As an experiment, I tried to post a link today to the Rabbi's most recent piece of E-crap. That has not appeared either.
For another exposure of Rabbi Averick's lies, see Faye Flam's excellent piece.
5 comments:
I left a comment, too, referring readers to the Quote Mine Project. We'll see if it gets past moderation.
Howdy RBH,
I doubt it. The Rabbi seems to only allow a few negative comments from some select few people.
Gary
Well, we'll see. I've echoed your link to Averik on PT, but got an error when I sent a trackback, so I put your URL in the body of the post.
Cheers.
That spiked about 20 hits pronto. HEH HEH
In my reply, I am on the vague edge of a solid argument contra-creationism.
I have the tail of the "All cocker spaniels are brown dogs, but not all brown dogs are cocker spaniels." Then creationist OOL claim is, if the origin of life cannot be "natural" then God.

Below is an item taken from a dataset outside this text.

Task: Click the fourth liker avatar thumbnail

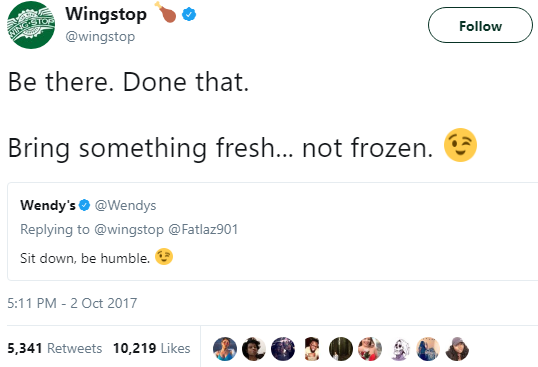Action: point(312,349)
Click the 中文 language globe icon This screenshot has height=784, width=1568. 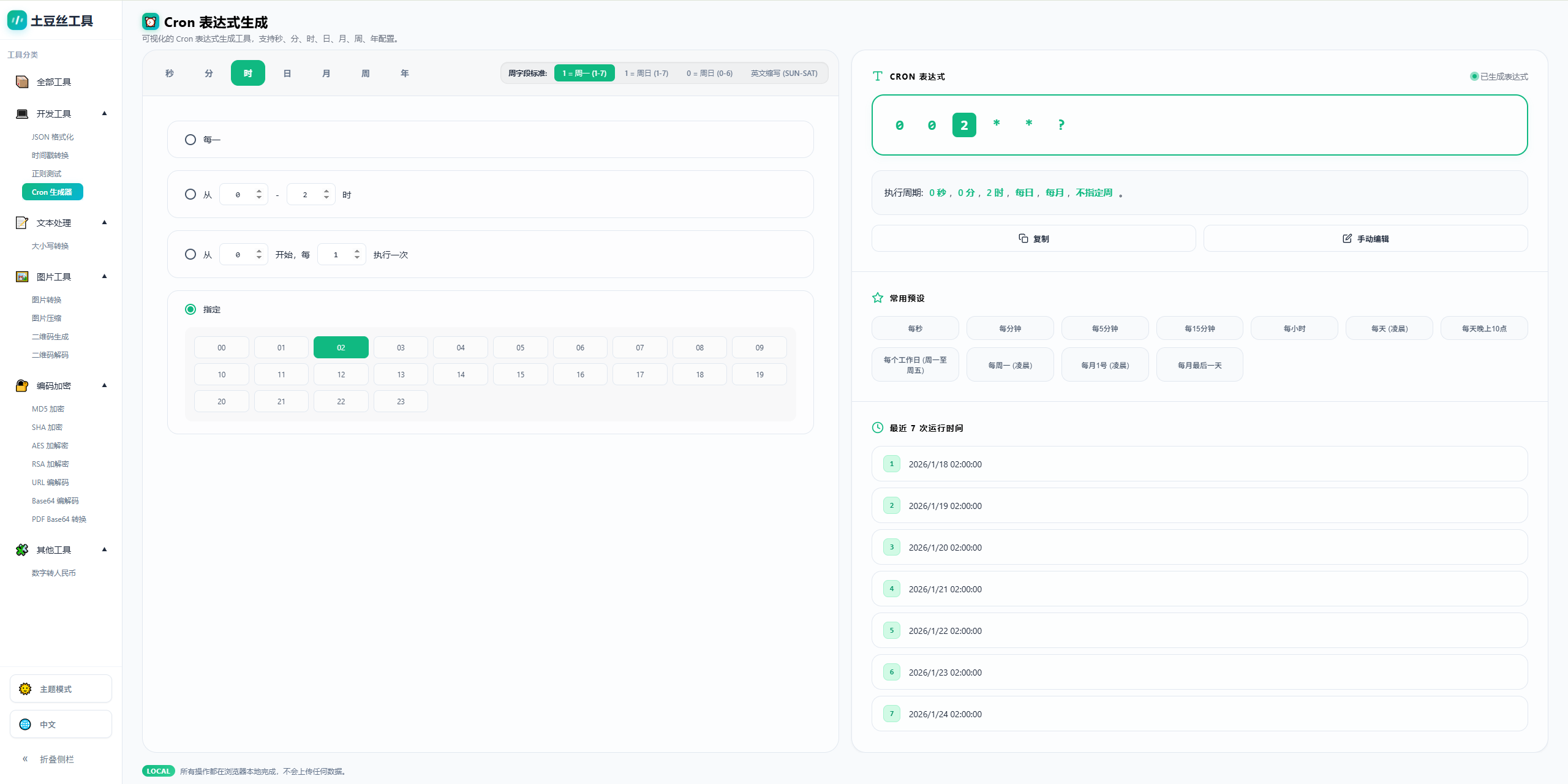click(x=25, y=725)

But, in fact, an apparently totally "natural" OOL could still allow the existence of god(s). A natural OOL could reject, or accept god(s) for some values of "accept" and of "god(s)." So the duality argument has failed logically. But, it lacks the emotional component; the Ah Ha! moment. It easily eliminates stupid perversions like young earth creationism, but that should hardly be necessary at this point.
Just a couple of points of information: I've been in touch with Faye Flam and hopefully she will post my response to the ridiculous accusation that I tried to make Jack Szostak out to be a supporter of ID theory. Cmon guys, there is enough to attack me on without manufacturing nonsensical charges.
Second: I have no control at all over what comments are posted on my articles. That is done by the owner of the site and I have no input at all into those matters.